30 Under our rules of civil procedure, the onus is on a claimant who commences a claim against a defendant to plead all “material facts” in respect of every cause of action that it chooses to pursue against the defendant, and furnish sufficient particulars for the defendant to have reasonable notice of the case it has to meet; “material facts” are those facts which are necessary to formulate a complete cause of action (see Chandra Winata Lie v Citibank NA [2015] 1 SLR 875 (“Chandra Winata Lie”) at [34]; EA Apartments Pte Ltd v Tan Bek and others [2017] 3 SLR 559 at [21]). Where the claimant omits such material facts, it can come no closer to succeeding in the cause of action pursued, even if all the pleaded facts are eventually proven. A defendant should therefore not have to undergo the expense of trial to have the claim thrown out, and it is entitled to have the claimant’s claim struck out on the basis that the pleading discloses no reasonable cause of action against it.

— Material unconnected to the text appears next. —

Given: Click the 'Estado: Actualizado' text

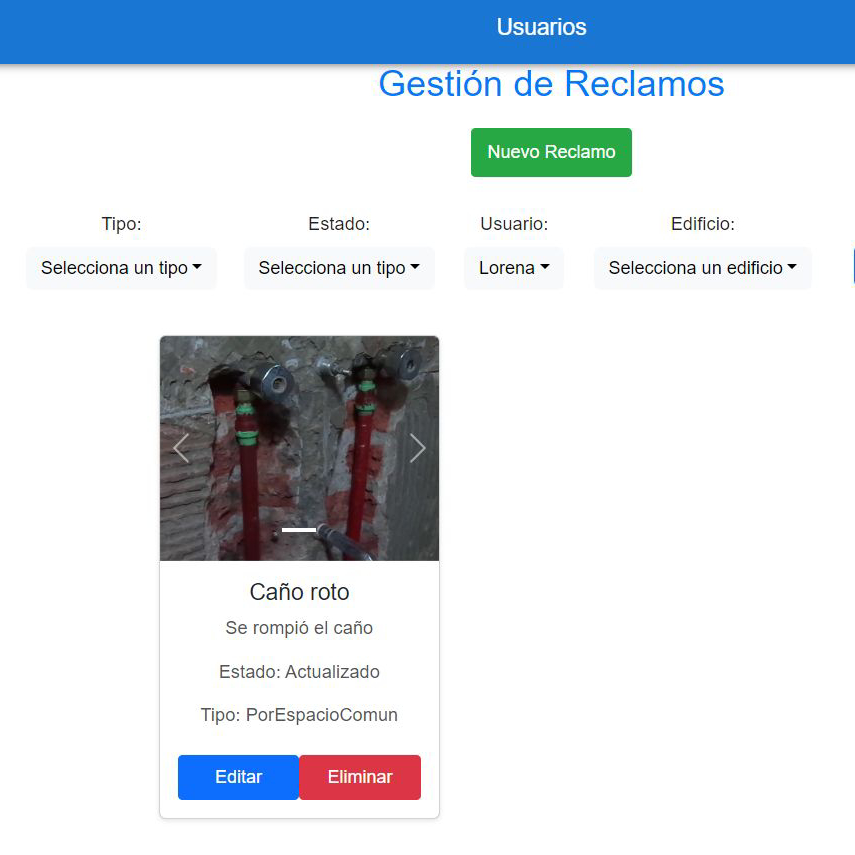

31 The starting point of this analysis, therefore, is what are the “material facts” that a claimant must plead if it advances a claim founded upon an alleged transaction at an undervalue within s 98(3)(c) of the Bankruptcy Act. Under that subsection, a transaction is at an undervalue if it is entered into by the grantor for a consideration the value of which is “significantly less than the value, in money or money’s worth” of the consideration provided by the grantor. The focus is on a comparison of value between the consideration provided by the grantor and the consideration received from the grantee, from the perspective of the grantor (see Rothstar Group Ltd v Leow Quek Shiong and other appeals [2022] 2 SLR 158 (“Rothstar”) (at [24]–[25]).
32 Hence, the material fact that a claimant seeking to allege a transaction at an undervalue within s 98(3)(c) of the Bankruptcy Act must plead is that which shows that the value at which the asset had been disposed by the grantor (in other words, the consideration received) was significantly less than what it actually had been worth at the time of the transaction (in other words, the consideration provided). Therefore, typically, the claimant would state in its pleadings what, on its case, ought to be the value of the asset at the time of the transaction and the value at which the asset had been disposed of pursuant to the alleged undervalue transaction. In other cases, it can also be self-apparent from the pleaded facts that the value at which the asset was disposed is significantly less than its actual or market value at the material time – for example, where assets of objectively considerable value are disposed of for nominal consideration.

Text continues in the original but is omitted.